SCIENCE 565231422 Are you really only as old as you feel? New research suggests yes Feel younger than your age? Your brain may be healthier and you may be more resilient than same-age peers. By Emily Laber-Warren New York TimesNOVEMBER 23, 2019 — 5:09PM |
Not long ago, Stephanie Heller was leaving her gym when she noticed a woman struggling to bend down. She bounded over to help. The woman blamed her age for her incapacity, explaining that she was 70. But Heller was 71.
“This woman felt every bit her age,” the real estate agent said.“I don’t let age stop me. I think it’s a mind-set, really.”
Each of us has a chronological age, the number we commemorate on birthdays. But some 50-, 60- and 70-year-olds look and feel youthful, while others do not.

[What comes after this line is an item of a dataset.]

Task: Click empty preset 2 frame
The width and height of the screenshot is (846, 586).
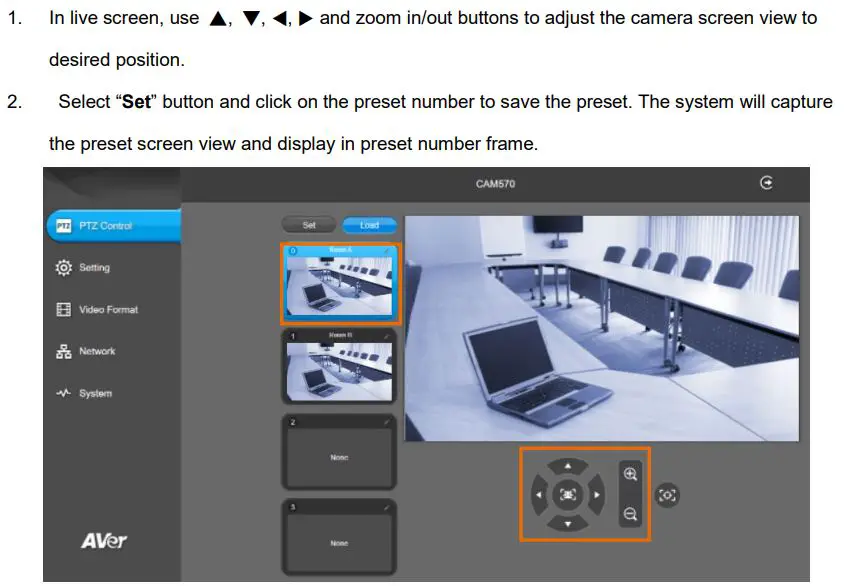Action: click(340, 457)
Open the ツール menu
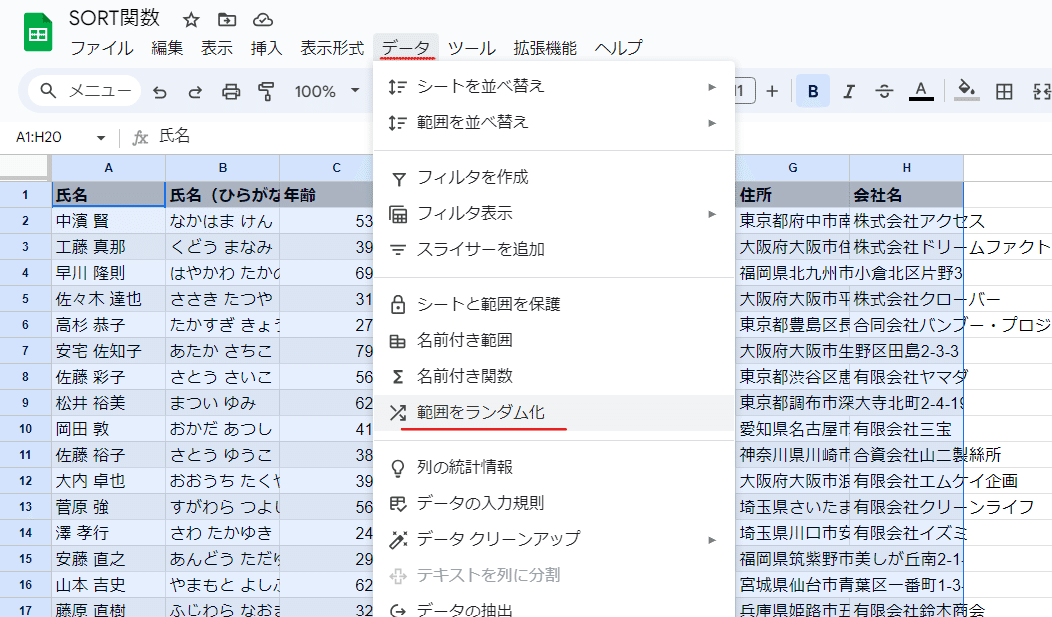Viewport: 1052px width, 617px height. click(x=472, y=48)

Scientists can measure these differences by looking at age-related biomarkers — skin elasticity, blood pressure, lung capacity and grip strength. People with a healthy lifestyle and living conditions and a fortunate genetic inheritance tend to score “younger” on these assessments and are said to have a lower “biological age.” But there’s a much easier way to determine the shape people are in. It’s called “subjective age.”
When scientists ask, “How old do you feel, most of the time?” the answer tends to reflect the state of people’s physical and mental health. “This simple question seems to be particularly powerful,” said Antonio Terracciano, a professor of geriatrics at Florida State University College of Medicine in Tallahassee.

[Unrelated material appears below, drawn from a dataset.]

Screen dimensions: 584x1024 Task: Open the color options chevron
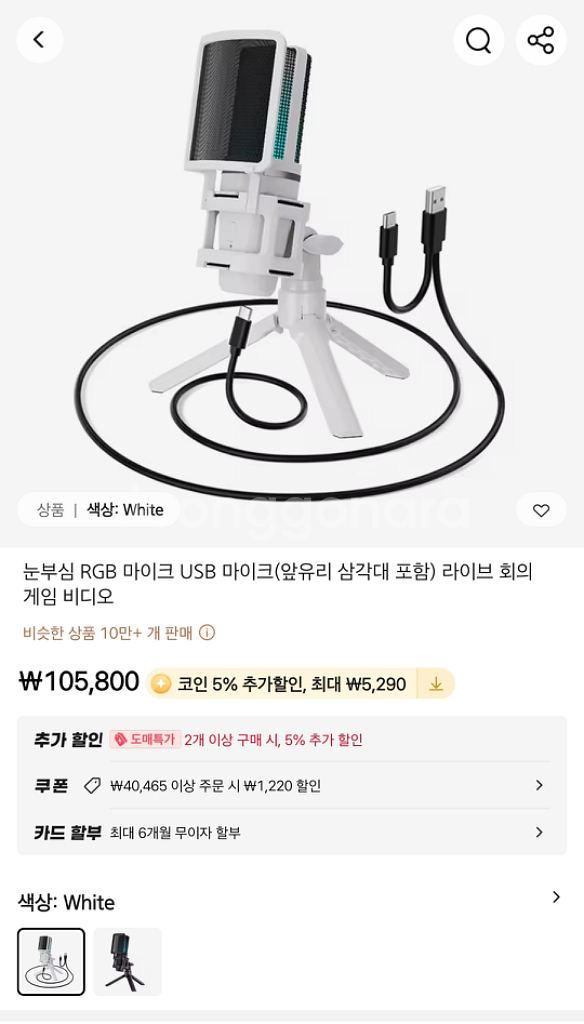click(x=556, y=897)
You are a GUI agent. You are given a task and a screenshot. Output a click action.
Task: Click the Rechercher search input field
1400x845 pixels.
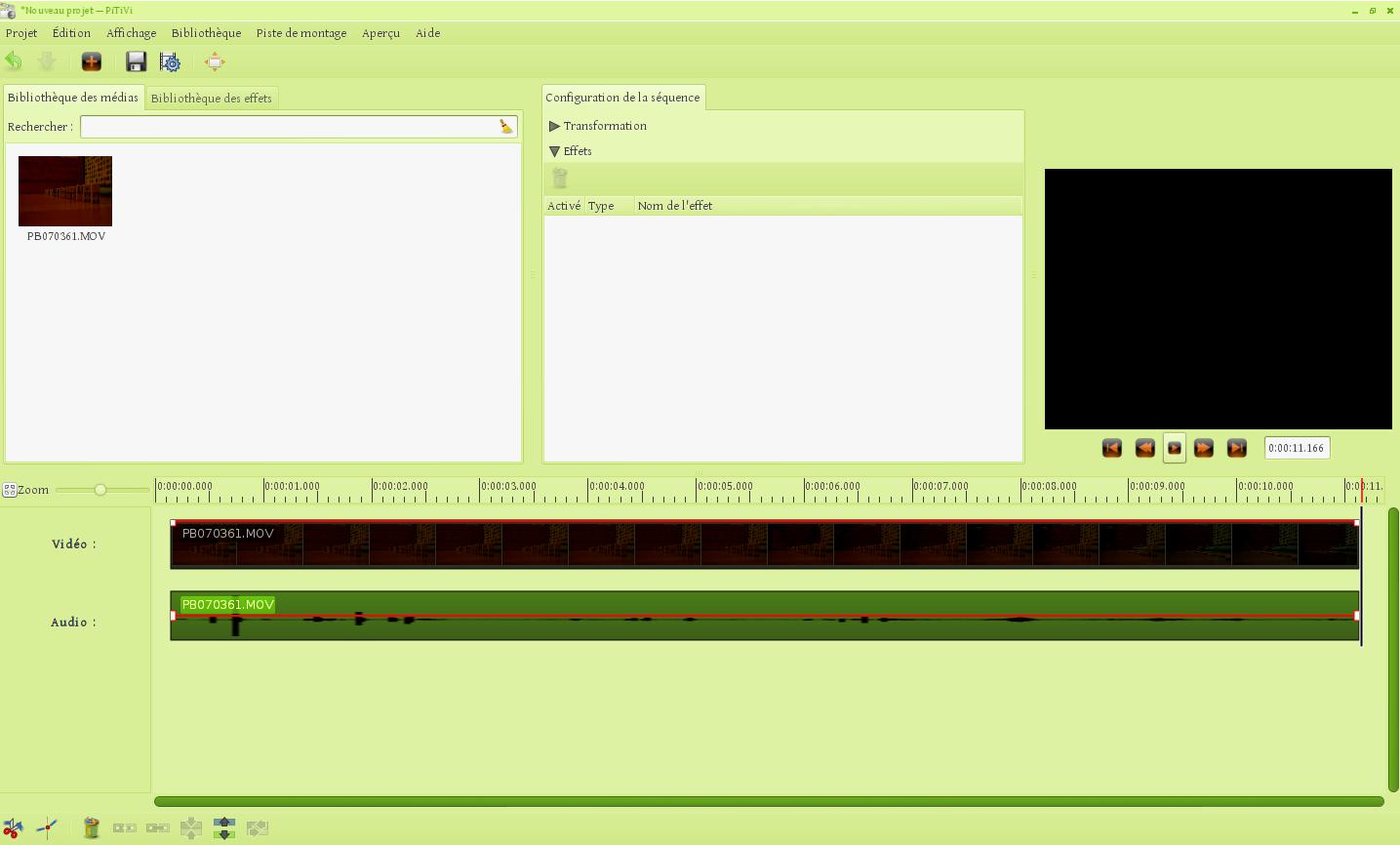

Scientists are finding that people who feel younger than their chronological age are typically healthier and more psychologically resilient than those who feel older. They perform better on memory tasks and are at lower risk of cognitive decline. In a 2018 study, South Korean researchers scanned the brains of 68 healthy older adults and found that those who felt younger than their age had thicker brain matter and had endured less age-related deterioration. By contrast, people who feel older than their chronological age are more at risk for hospitalization, dementia and death.

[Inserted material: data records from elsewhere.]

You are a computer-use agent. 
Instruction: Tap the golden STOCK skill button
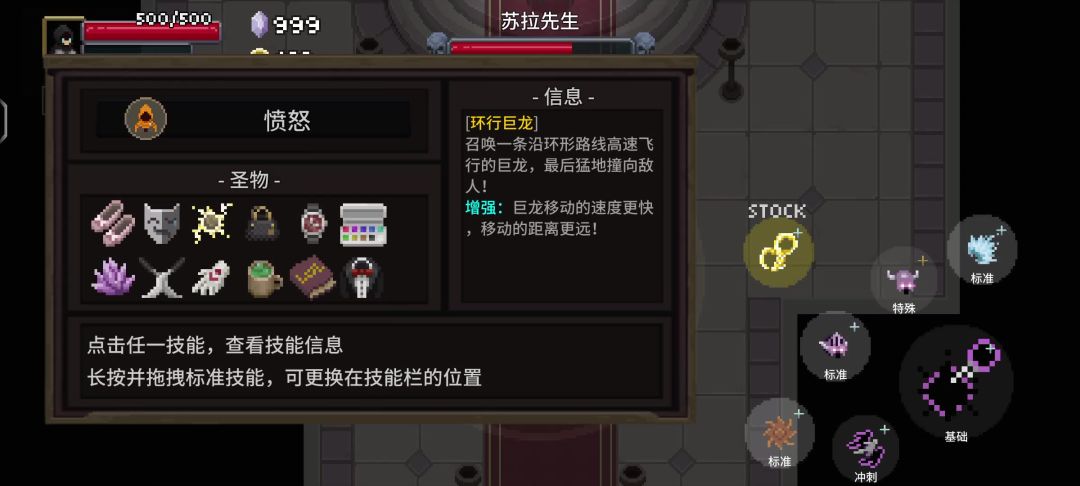point(778,253)
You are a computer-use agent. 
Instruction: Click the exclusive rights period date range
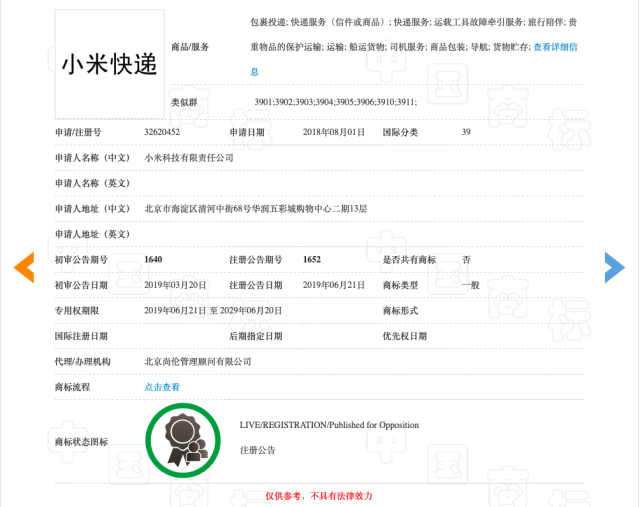(x=213, y=311)
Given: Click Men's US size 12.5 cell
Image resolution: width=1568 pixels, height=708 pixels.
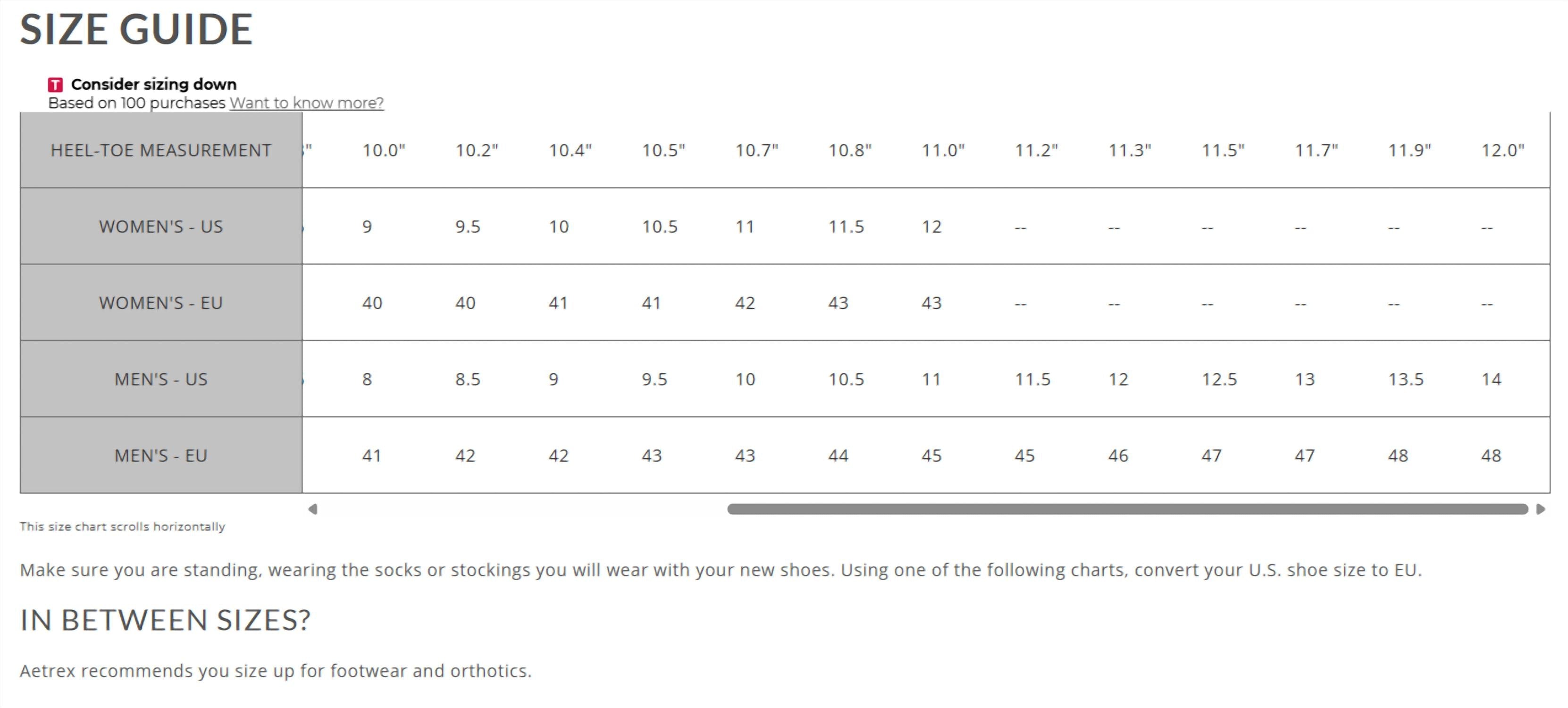Looking at the screenshot, I should [x=1219, y=379].
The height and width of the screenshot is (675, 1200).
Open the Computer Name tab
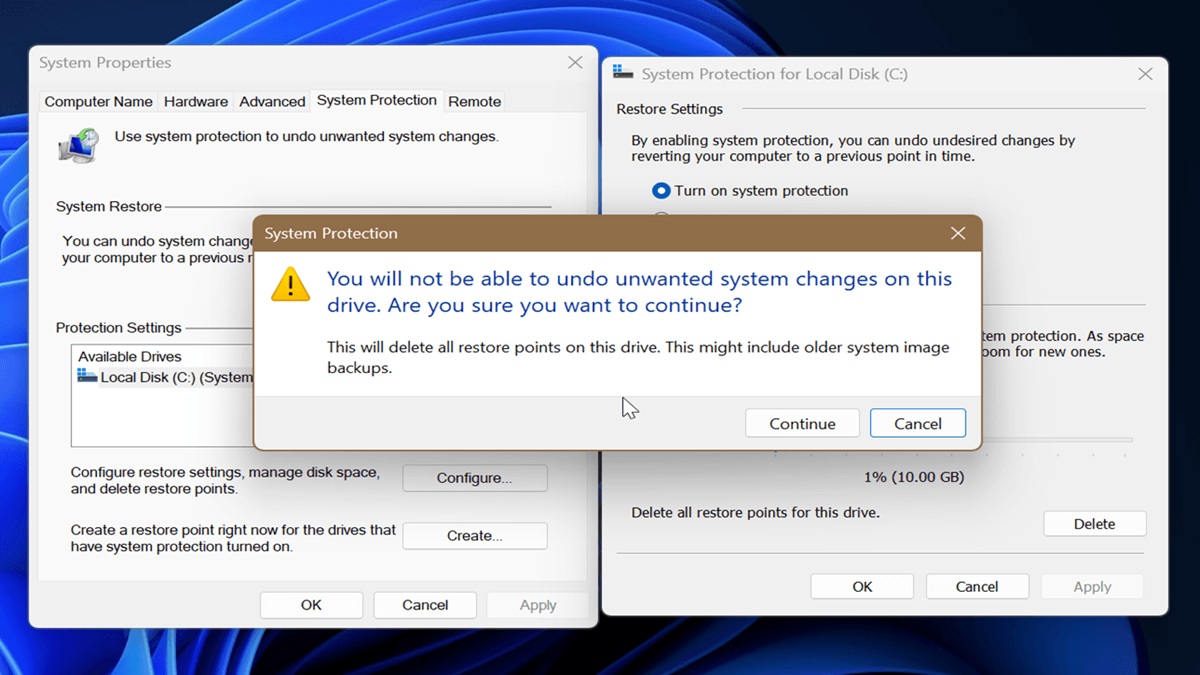click(98, 101)
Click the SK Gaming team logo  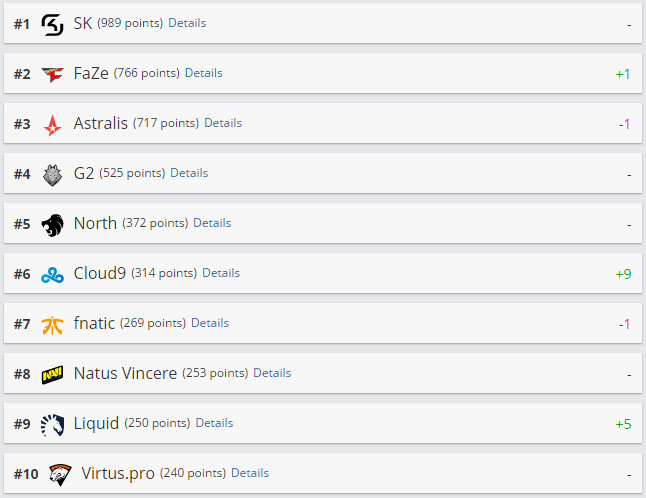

“We have found many, many predictive associations,” said Yannick Stephan, an assistant professor of health and aging psychology at the University of Montpellier in France.
If you’re older than 40, chances are you feel younger than your driver’s license suggests. Some 80% of people do, Stephan said. A fraction of people — fewer than 10% — feel older. The discrepancy between felt and actual age increases with the years, Terracciano said. At 50, people may feel about five years, or 10%, younger. By the time they’re 70, they may feel 15% or even 20% younger.
Most of the research is based on associations between how old people feel and their health status, so it cannot establish cause and effect. It’s not clear, for example, whether feeling younger makes people healthier, or people who are already healthy tend to feel younger.
For Francisca Mercado-Ruiz of South Plainfield, N.J., getting healthier transformed her internal sense of age. In the months leading up to her 49th birthday, she fulfilled her goal of losing 49 pounds. Before the weight loss, she had back and hip pain and felt like she was 65. Now she’s off her blood pressure medication, full of energy, has few aches and says she feels 35.
A few intriguing studies suggest that a youthful frame of mind can have a powerful effect. In a 2013 experiment by Stephan and colleagues, for example, people’s grip strength improved after they were told that they were stronger than most people their age. A Chinese study published in November 2018 in the journal Aging & Mental Health found that people performed better on a memory task after being told they were sharper than others their age.
But critics assert that for many, subjective age simply reflects cultural obsessions with youth. People cultivate a younger identity to fend off stereotypes of frailty and senility, said David Weiss, a life span psychologist at the University of Leipzig.
Indeed, in cultures where elders are respected for their wisdom and experience, people don’t even understand the concept of subjective age, he said. When a graduate student of Weiss’ did research in Jordan, the people he spoke with “would say: ‘I’m 80. I don’t know what you mean by ‘How old do I feel?’ ”
Paradoxically, older people may hold warm feelings for their generation even as they feel distaste for people their age. In a 2012 experiment, Weiss and a colleague divided 104 people ages 65 to 88. Members of one group were asked to describe people their age, while those in the other were asked about their generation.
The first group wrote things like: “People of my age are afraid” and “People of my age often talk about their illnesses.” The generation-oriented group displayed a stronger sense of empowerment. Those members wrote things like: “People of my generation were the 68ers who founded a more civil society,” a reference to the student protest movements of the late 1960s. One way to combat internalized ageism, Weiss suggested, is to identify with one’s generation.
A similar feeling of shared purpose keeps Thomas W. Dortch Jr., 69, an Atlanta businessman and philanthropist, vibrant. He said he feels like he’s in his early 40s. As national chairman of the organization 100 Black Men of America, he nurtures the next generation of leaders. “I’ve been focused all my life on being engaged and working to make sure that life is better for future generations,” he said. “I can never be too tired to make a difference.”